Stockholm (HedgeNordic) – 2024 has been a year of sharp movements for Pensum Global Opportunities, an opportunistic hedge fund managed by Norwegian fund veteran Peter Andersland. After achieving a 14.5 percent gain in the first three quarters, the fund surged 19 percent in October through October 22, before surrendering some gains to close the month with an 8.0 percent increase. The fund’s exposure to uranium and gold mining stocks was the main driver behind its strong performance and subsequent pullback in late October. Nonetheless, Pensum Global Opportunities ended the month as the top-performing Nordic hedge fund, securing a position among the year’s ten best performers in the region.
“Our long book is focused on industries that are either agnostic to the business cycle or do better during an economic contraction than expansion.”
Peter Andersland, co-founder of Norwegian hedge fund house Sector Asset Management, has maintained a bearish market outlook in recent quarters, positioning his portfolio to benefit from an anticipated economic slowdown. “Our long book is focused on industries that are either agnostic to the business cycle or do better during an economic contraction than expansion,” says Andersland. Economic growth has remained resilient in recent years thanks to extreme stimulation during and in the aftermath of the COVID-19 pandemic, according to the hedge fund veteran. Andersland believes an economic contraction is inevitable, “but has been delayed longer than what is typically the case.”
Uranium and Uranium Mining Exposure
Approximately 40 percent of the fund’s long positions are allocated to uranium and uranium mining. “The uranium-focused book experienced a severe drawdown of more than 35 percent from May to early September but rebounded more than 40 percent from the lows in early September by mid-October,” notes Andersland, explaining the fund’s 19 percent gain through October 22. However, a correction of 14 percent followed, leaving October’s gains from this book at three percent.
“The uranium-focused book experienced a severe drawdown of more than 35 percent from May to early September but rebounded more than 40 percent from the lows in early September by mid-October.”
Andersland’s rationale for this exposure is based on the steady demand created by the net growth of new reactors – new constructions outpacing shutdowns. “The construction of new reactors is not typically canceled due to economic downturns,” he explains. Nuclear power, classified as baseload energy, ensures that “when electricity demand drops, utilities are more likely to scale back output from gas-powered plants before reducing nuclear output.” Furthermore, he highlights that “the ongoing nuclear renaissance is boosting near-term demand, as many reactors are being extended for continued operation rather than decommissioned.”
Gold Mining Stocks
Gold mining stocks represent another important theme for Pensum Global Opportunities. “Just like uranium stocks, gold miners rallied around 11 percent into mid-October before a late-month selloff, ending the month up 0.5 percent,” says Andersland. He emphasized the importance of stock selection amid wide dispersion, noting that while Newmont and Barrick fell by 15 percent and 2.9 percent, respectively, Agnico Eagle and Alamos Gold – significant holdings for the fund – gained 7.1 percent and 1.2 percent. “We sold Newmont before their disappointing report and never held Barrick due to its exposure in Mali,” he adds.
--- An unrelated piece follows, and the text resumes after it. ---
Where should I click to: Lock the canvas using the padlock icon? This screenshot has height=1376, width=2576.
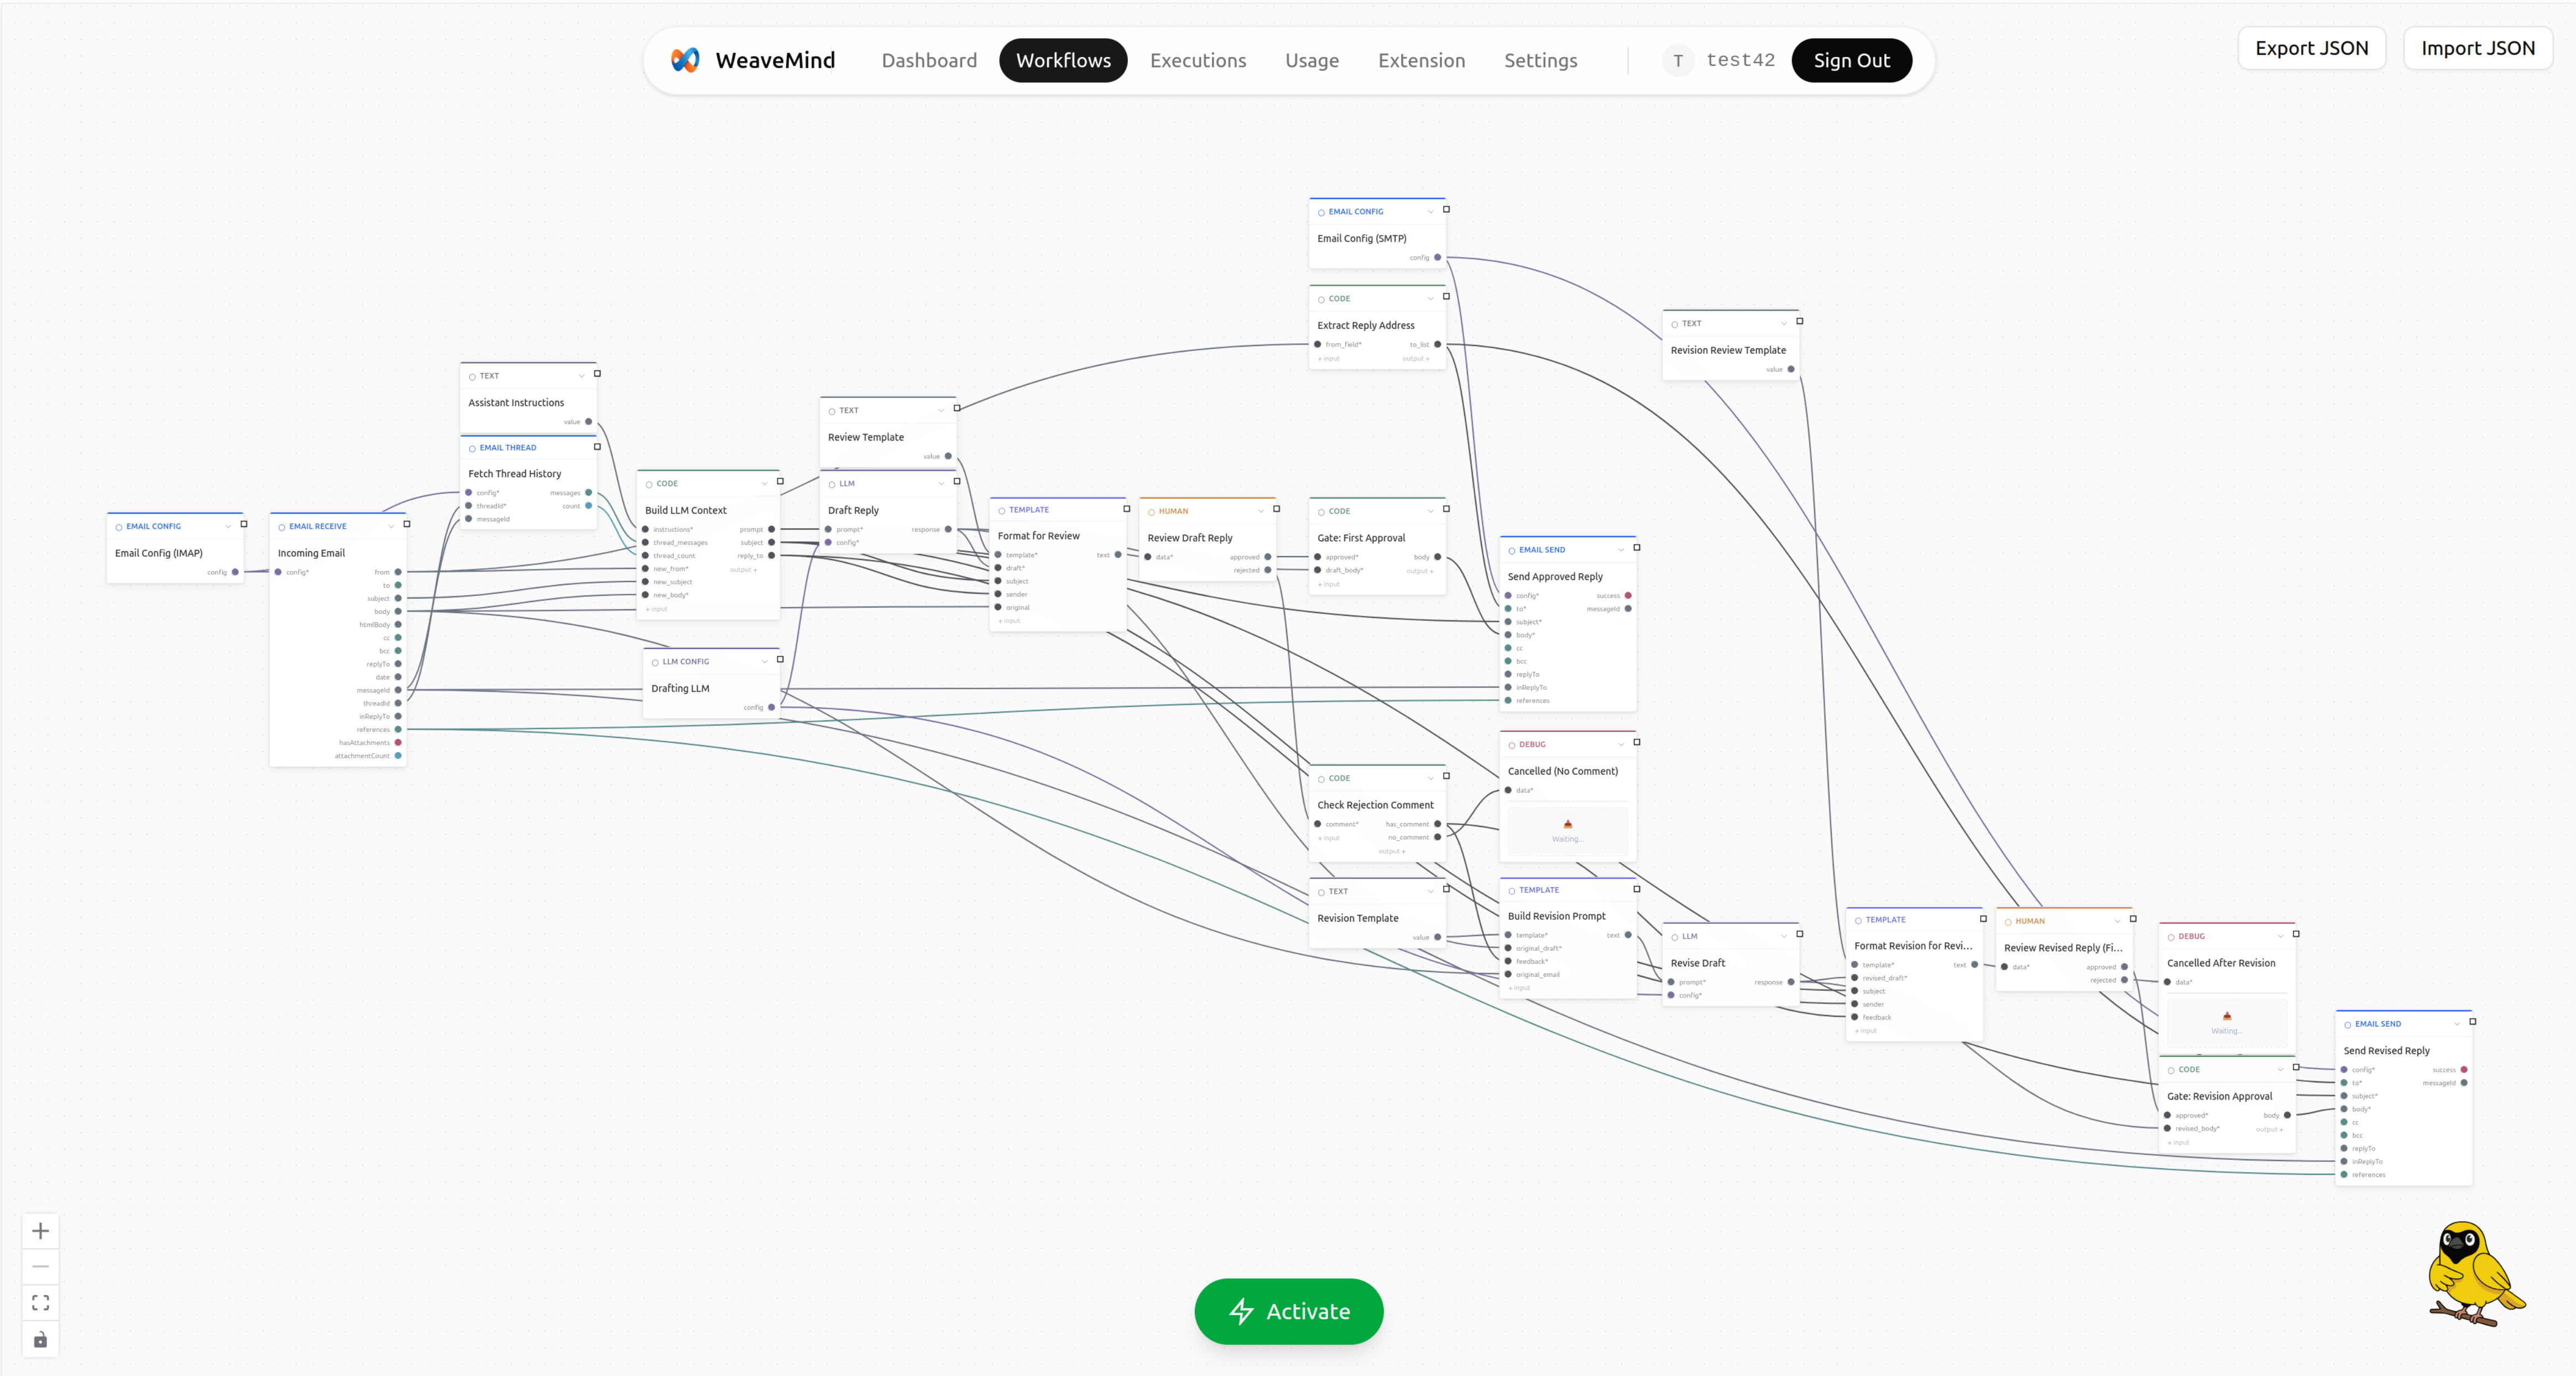(40, 1340)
“Just like uranium stocks, gold miners rallied around 11 percent into mid-October before a late-month selloff, ending the month up 0.5 percent.”
Andersland views gold mining stocks as a spread trade between the price of gold and the price of energy and industrial commodities. “Gold, as a monetary metal, tends to rise with signs of monetary debasement,” which often coincides with economic downturns as policymakers introduce stimulus measures. “The cost of energy and materials, on the other hand, are procyclical and tend to fall during contractions,” he explains, making gold miners more profitable in such periods.
Silver and Short Positions
A third significant theme in the fund’s long portfolio is its silver and silver mining exposure. “Silver prices had a positive development during the month, and our call options on silver bullion added to the strong performance, as did our holdings in silver mining stocks,” states Andersland. On the short side, the portfolio focused on thematic positions in cyclical industries such as steel manufacturers, copper miners, container shipping, and consumer discretionary sectors. Additionally, the fund held short positions in certain index futures and employed a tail-risk hedge through out-of-the-money puts on high-yield credit. “As a result of the wider decline in the stock market, we received positive contributions from the “short book” as well,” notes Andersland.
“The portfolio carries significant basis risk, as we do not aim to align geography, industry, or style between our long and short positions.”
Although the fund maintains a net equity exposure of negative two percent, Andersland explains that “the portfolio carries significant basis risk, as we do not aim to align geography, industry, or style between our long and short positions.” This approach contributes to the fund’s high return volatility and, notably, its 23.7 percent gain year-to-date through the end of October. “Our goal in portfolio construction is to create the most convex expected payoff profile possible given our view,” concludes Andersland.